Le sujet de l’album rappelle quelque peu celui de Sybilline, chroniques d’une escort girl de Sixtine Dano, mais le traitement est ici beaucoup moins développé. Là où Dano prenait le temps d’approfondir son récit et de faire comprendre la psychologie de ses personnages, Marzena Sowa doit, avec seulement 32 pages, traiter un sujet qui aurait mérité davantage d’espace. Elle décrit les situations et les comportements, mais sans véritablement entrer dans la psychologie de ses personnages. Le lecteur comprend le propos, mais reste à distance des jeunes femmes et de ce qu’elles ressentent. C’est dommage, car le sujet offrait matière à un récit plus profond.

Figures imposées

L’éditeur, probablement inspiré par le principe des mini-séries télévisées et désireux de proposer une réponse à l’inflation du prix des livres, mise sur des albums de petit format, limités à 32 pages et proposés au prix de 10 euros © Dargaud, 2026

Le dessin de Cristina Bueno apporte beaucoup de fraîcheur à l’ensemble et évoque par moments les illustrations des albums jeunesse. Son trait met en évidence la naïveté et la jeunesse des protagonistes. Toutefois, ce style paraît moins adapté aux scènes les plus dures de l’album, qui perdent alors une partie de leur force et prennent parfois l’allure de gentilles saynètes. Le découpage reste classique, avec trois bandes par page, et les cases semblent avoir été dessinées dans un format plus grand avant d’être adaptées au petit format de publication. Cela ne nuit toutefois pas à la lisibilité.

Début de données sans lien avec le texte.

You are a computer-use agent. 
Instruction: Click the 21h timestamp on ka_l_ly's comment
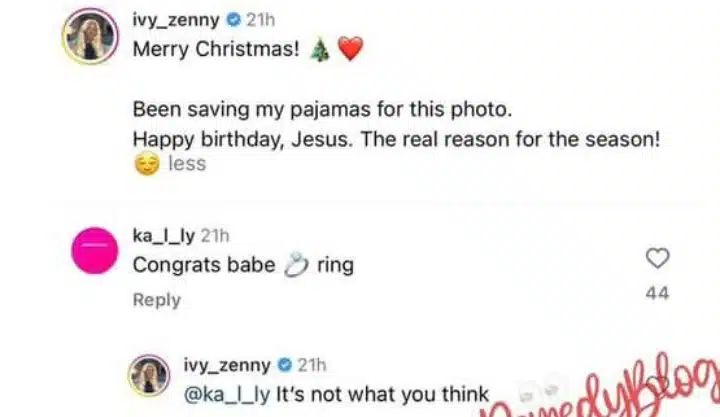[x=215, y=236]
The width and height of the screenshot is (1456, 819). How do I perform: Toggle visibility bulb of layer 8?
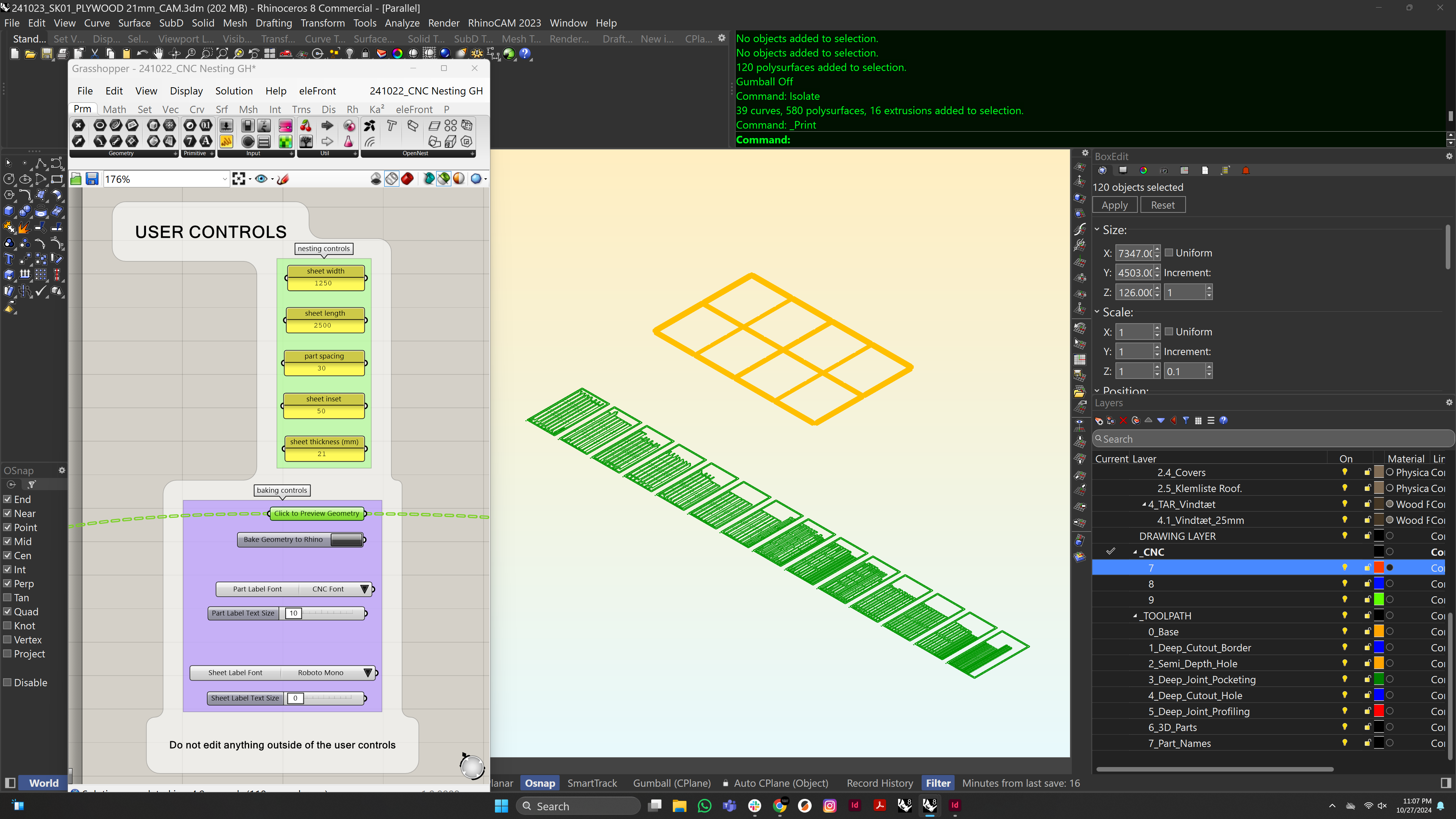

Figures imposées constitue donc une première expérience intéressante pour cette nouvelle collection. Mais le choix du format court montre ici ses limites : le sujet abordé est trop sérieux et complexe pour être véritablement développé en seulement 32 pages. L’album expose une situation intéressante, mais aurait gagné à prendre davantage le temps d’explorer ses personnages et leur psychologie.